* Extrait
50. L’opposition frontale, logiquement la plus proche, n’est pas la plus hardie. Amenant l’analyse à remonter les emboîtements dichotomiques, le choix contestataire s’éloigne de la première antithèse et s’amplifie. Ainsi la pensée se libéra progressivement en France. La diablerie, bravant l’orthodoxie catholique, était restée dans le mythe. Considérant au contraire la réalité, les naturalistes vinrent prêter des forces à la matière et les déistes, admirer l’esprit rationnel du monde, — sans sortir encore de la religion. Enfin la laïcité s’est proclamée areligieuse.
51. Notre résistance aux excès des passions regarde la sagesse ; la force de nos passions contre l’urgence du quotidien intéresse la folie. Nous ne courons pas toujours un gros risque en préférant le moteur au frein.
52. On s’irrite de voir une gloire établie forcer les louanges même en cas d’échec, mais on l’approuve de rendre inaudibles les reproches immanquables jusque dans la réussite.
53. L’autorité péniblement ou iniquement issue des urnes est contestable ; mais elle vaut mieux que le pouvoir de la rue.
54. Il n’est plus temps d’éduquer un vieillard. Quand il dirait n’importe quoi, il est sage de tolérer sa folie.
55. Quand les médecins vous trouvent une anomalie, mais qu’elle est niée par d’autres, ne serait-il pas déraisonnable de croire absolument des premiers ?
56. Les projets inutiles n’ont parfois que la durée des caprices ; ils en ont toujours la fin.
57. Heureux pour qui nul choix, même réfléchi, ne fut un sacrifice ! Ne rien devenir tout à fait pour ne pas être trop peu en s’identifiant à quelque chose.
58. N’ayons point de regrets : sur les chemins que nous n’avons pas choisis, la vie ne se serait pas moins étiolée, quoique autrement.
59. Une sorte de complicité lie les antithèses. Avec le recul, les contestataires paraissent aussi typiques de leur génération que la multitude des conformistes.
60. La guerre interdit l’espace et la propagande, le temps. Mais quoiqu’il soit dénoncé comme un archaïsme de l’adversaire, le retour au passé ouvre aussi une ère nouvelle !
61. De ces gens comme on en subit, — froids, graves, compassés, soupçonneux, sourcilleux, sévères, contempteurs, sectaires, dogmatiques, — on peut bien dire que leur vice est l’excès de leur vertu.
62. Les défauts exercent le goût, mais le perfectionnisme finit par le fausser.
63. La folie est plus sage que la sagesse quand elle a raison.

* Consigne
Veuillez recopier l'extrait depuis « 57. Heureux pour » jusqu'à « ère nouvelle ! » inclus, en échangeant « propagande » contre « censure ». Les entrées qui suivent proviennent d'une autre source.

* Données fournies
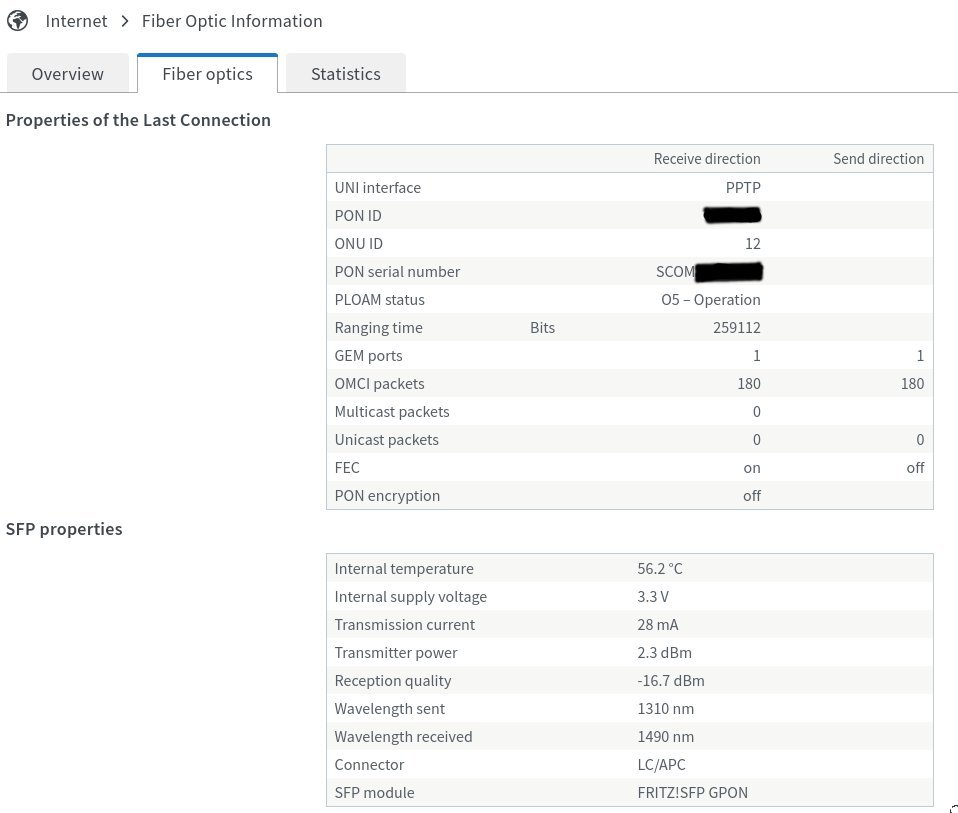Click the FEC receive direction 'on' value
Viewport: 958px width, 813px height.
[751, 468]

---

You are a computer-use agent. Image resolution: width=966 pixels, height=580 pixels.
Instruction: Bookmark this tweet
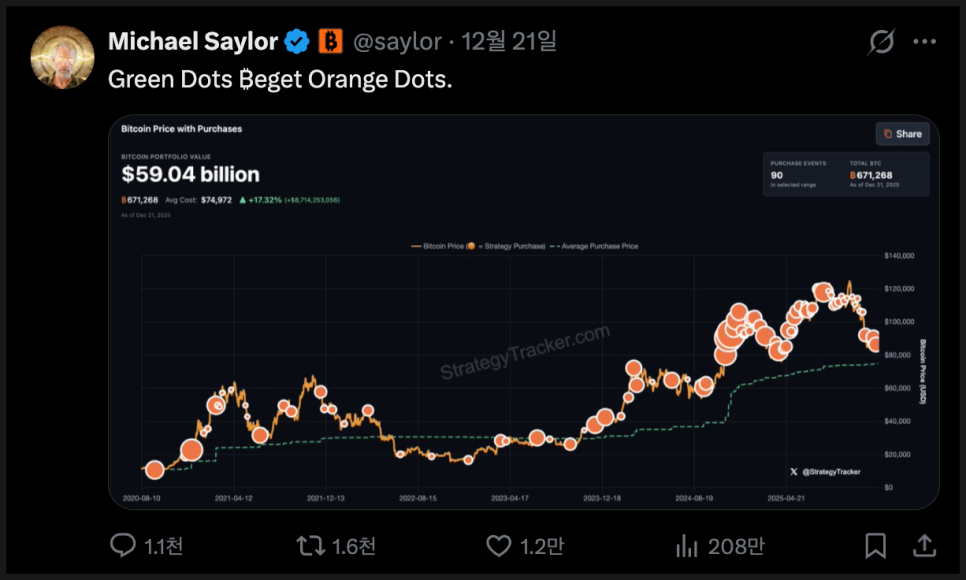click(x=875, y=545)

* Résultat de l'exercice
57. Heureux pour qui nul choix, même réfléchi, ne fut un sacrifice ! Ne rien devenir tout à fait pour ne pas être trop peu en s’identifiant à quelque chose.
58. N’ayons point de regrets : sur les chemins que nous n’avons pas choisis, la vie ne se serait pas moins étiolée, quoique autrement.
59. Une sorte de complicité lie les antithèses. Avec le recul, les contestataires paraissent aussi typiques de leur génération que la multitude des conformistes.
60. La guerre interdit l’espace et la censure, le temps. Mais quoiqu’il soit dénoncé comme un archaïsme de l’adversaire, le retour au passé ouvre aussi une ère nouvelle !